• [OBJECTIF]
Indiquez si chacune des affirmations suivantes concorde avec l'extrait ci-dessous, en répondant par oui ou par non et en citant exactement les mots de l'extrait qui tranchent.
1. Jean-Michel Huctin enseigne au CEARC.
2. L'ouvrage Groenland a paru aux Éditions Gallimard.
3. Jean-Michel Huctin a écrit l'ouvrage Groenland seul.

• [EXTRAIT]
═══
3 questions à Jean-Michel Huctin

3 questions à Jean-Michel Huctin, enseignant au Centre de recherche Cultures, Environnement, Arctique, Représentations, Climat (CEARC). Anthropologue et enseignant, Jean-Michel Huctin signe avec Valérie Masson-Delmotte, Émilie Gauthier, David Grémillet, et Didier Swingedouw l’ouvrage Groenland, aux Éditions CNRS.

Vous avez publié dernièrement Groenland. Climat, écologie, société. Pouvez-vous nous en parler ?
═══
• [DONNÉES]
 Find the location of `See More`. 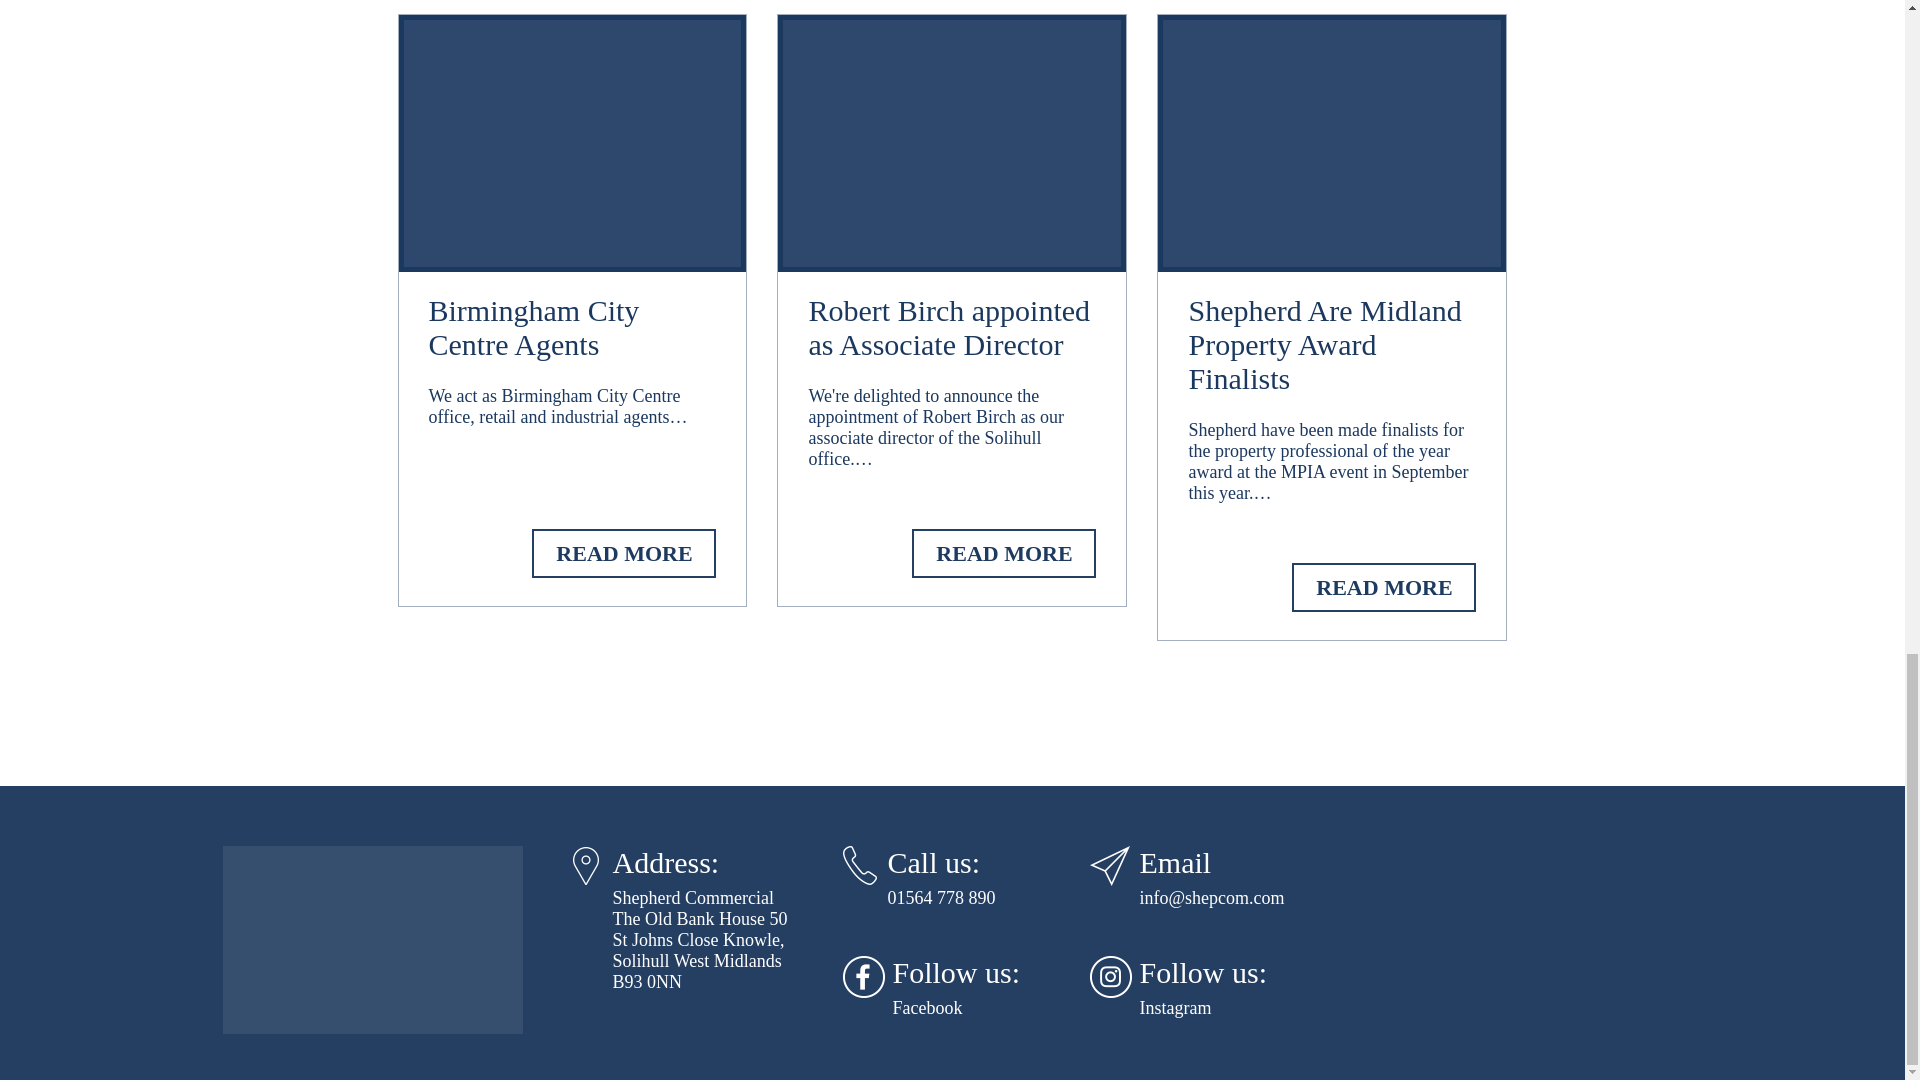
═══
• [CORRIGÉ]
1. Oui : « enseignant au Centre de recherche Cultures, Environnement, Arctique, Représentations, Climat (CEARC) ».
2. Non : « aux Éditions CNRS ».
3. Non : « signe avec Valérie Masson-Delmotte, Émilie Gauthier, David Grémillet, et Didier Swingedouw l’ouvrage Groenland ».